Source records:
____________________

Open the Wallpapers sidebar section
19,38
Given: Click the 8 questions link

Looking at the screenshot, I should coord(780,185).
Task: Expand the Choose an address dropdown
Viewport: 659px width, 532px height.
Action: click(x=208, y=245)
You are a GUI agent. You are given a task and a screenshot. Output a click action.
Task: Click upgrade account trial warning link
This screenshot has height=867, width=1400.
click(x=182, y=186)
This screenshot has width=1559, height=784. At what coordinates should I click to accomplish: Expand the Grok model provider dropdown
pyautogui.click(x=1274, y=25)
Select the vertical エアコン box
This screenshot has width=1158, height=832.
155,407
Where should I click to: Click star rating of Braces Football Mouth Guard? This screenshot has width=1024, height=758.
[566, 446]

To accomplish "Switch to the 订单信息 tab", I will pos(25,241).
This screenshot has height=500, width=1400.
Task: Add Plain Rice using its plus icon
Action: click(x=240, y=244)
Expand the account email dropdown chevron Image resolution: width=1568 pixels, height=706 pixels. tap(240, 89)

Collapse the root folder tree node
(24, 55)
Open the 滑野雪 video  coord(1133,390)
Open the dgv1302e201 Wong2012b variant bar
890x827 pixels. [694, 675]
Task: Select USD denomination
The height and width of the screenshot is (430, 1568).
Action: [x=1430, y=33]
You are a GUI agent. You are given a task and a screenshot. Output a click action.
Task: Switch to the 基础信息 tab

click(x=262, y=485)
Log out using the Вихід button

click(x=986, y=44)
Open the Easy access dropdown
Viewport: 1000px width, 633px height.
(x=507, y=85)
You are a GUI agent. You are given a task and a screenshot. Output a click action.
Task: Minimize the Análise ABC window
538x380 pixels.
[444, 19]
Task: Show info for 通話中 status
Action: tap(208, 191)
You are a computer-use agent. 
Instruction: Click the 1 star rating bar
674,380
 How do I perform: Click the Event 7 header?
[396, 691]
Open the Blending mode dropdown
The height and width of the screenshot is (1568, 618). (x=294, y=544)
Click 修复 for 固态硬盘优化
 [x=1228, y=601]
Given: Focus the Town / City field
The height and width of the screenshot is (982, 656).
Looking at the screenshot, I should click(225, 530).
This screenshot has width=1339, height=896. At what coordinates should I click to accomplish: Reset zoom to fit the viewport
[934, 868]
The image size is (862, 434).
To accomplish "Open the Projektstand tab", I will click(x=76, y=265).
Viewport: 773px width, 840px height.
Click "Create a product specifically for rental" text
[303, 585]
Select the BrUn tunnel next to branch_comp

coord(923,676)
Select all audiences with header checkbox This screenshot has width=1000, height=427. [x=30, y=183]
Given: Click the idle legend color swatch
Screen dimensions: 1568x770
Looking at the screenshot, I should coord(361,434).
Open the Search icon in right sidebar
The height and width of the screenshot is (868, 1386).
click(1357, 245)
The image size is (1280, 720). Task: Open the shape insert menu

____________________

Render the rows above as a JSON list of strings, one string per line and with blank lines omitted.

**TASK ANSWER**
[
  "Open the Wallpapers sidebar section",
  "19,38",
  "Given: Click the 8 questions link",
  "Looking at the screenshot, I should coord(780,185).",
  "Task: Expand the Choose an address dropdown",
  "Viewport: 659px width, 532px height.",
  "Action: click(x=208, y=245)",
  "You are a GUI agent. You are given a task and a screenshot. Output a click action.",
  "Task: Click upgrade account trial warning link",
  "This screenshot has height=867, width=1400.",
  "click(x=182, y=186)",
  "This screenshot has width=1559, height=784. At what coordinates should I click to accomplish: Expand the Grok model provider dropdown",
  "pyautogui.click(x=1274, y=25)",
  "Select the vertical エアコン box",
  "This screenshot has width=1158, height=832.",
  "155,407",
  "Where should I click to: Click star rating of Braces Football Mouth Guard? This screenshot has width=1024, height=758.",
  "[566, 446]",
  "To accomplish \"Switch to the 订单信息 tab\", I will pos(25,241).",
  "This screenshot has height=500, width=1400.",
  "Task: Add Plain Rice using its plus icon",
  "Action: click(x=240, y=244)",
  "Expand the account email dropdown chevron Image resolution: width=1568 pixels, height=706 pixels. tap(240, 89)",
  "Collapse the root folder tree node",
  "(24, 55)",
  "Open the 滑野雪 video  coord(1133,390)",
  "Open the dgv1302e201 Wong2012b variant bar",
  "890x827 pixels. [694, 675]",
  "Task: Select USD denomination",
  "The height and width of the screenshot is (430, 1568).",
  "Action: [x=1430, y=33]",
  "You are a GUI agent. You are given a task and a screenshot. Output a click action.",
  "Task: Switch to the 基础信息 tab",
  "click(x=262, y=485)",
  "Log out using the Вихід button",
  "click(x=986, y=44)",
  "Open the Easy access dropdown",
  "Viewport: 1000px width, 633px height.",
  "(x=507, y=85)",
  "You are a GUI agent. You are given a task and a screenshot. Output a click action.",
  "Task: Minimize the Análise ABC window",
  "538x380 pixels.",
  "[444, 19]",
  "Task: Show info for 通話中 status",
  "Action: tap(208, 191)",
  "You are a computer-use agent. ",
  "Instruction: Click the 1 star rating bar",
  "674,380",
  " How do I perform: Click the Event 7 header?",
  "[396, 691]",
  "Open the Blending mode dropdown",
  "The height and width of the screenshot is (1568, 618). (x=294, y=544)",
  "Click 修复 for 固态硬盘优化",
  " [x=1228, y=601]",
  "Given: Focus the Town / City field",
  "The height and width of the screenshot is (982, 656).",
  "Looking at the screenshot, I should click(225, 530).",
  "This screenshot has width=1339, height=896. At what coordinates should I click to accomplish: Reset zoom to fit the viewport",
  "[934, 868]",
  "The image size is (862, 434).",
  "To accomplish \"Open the Projektstand tab\", I will click(x=76, y=265).",
  "Viewport: 773px width, 840px height.",
  "Click \"Create a product specifically for rental\" text",
  "[303, 585]",
  "Select the BrUn tunnel next to branch_comp",
  "coord(923,676)",
  "Select all audiences with header checkbox This screenshot has width=1000, height=427. [x=30, y=183]",
  "Given: Click the idle legend color swatch",
  "Screen dimensions: 1568x770",
  "Looking at the screenshot, I should coord(361,434).",
  "Open the Search icon in right sidebar",
  "The height and width of the screenshot is (868, 1386).",
  "click(1357, 245)",
  "The image size is (1280, 720). Task: Open the shape insert menu"
]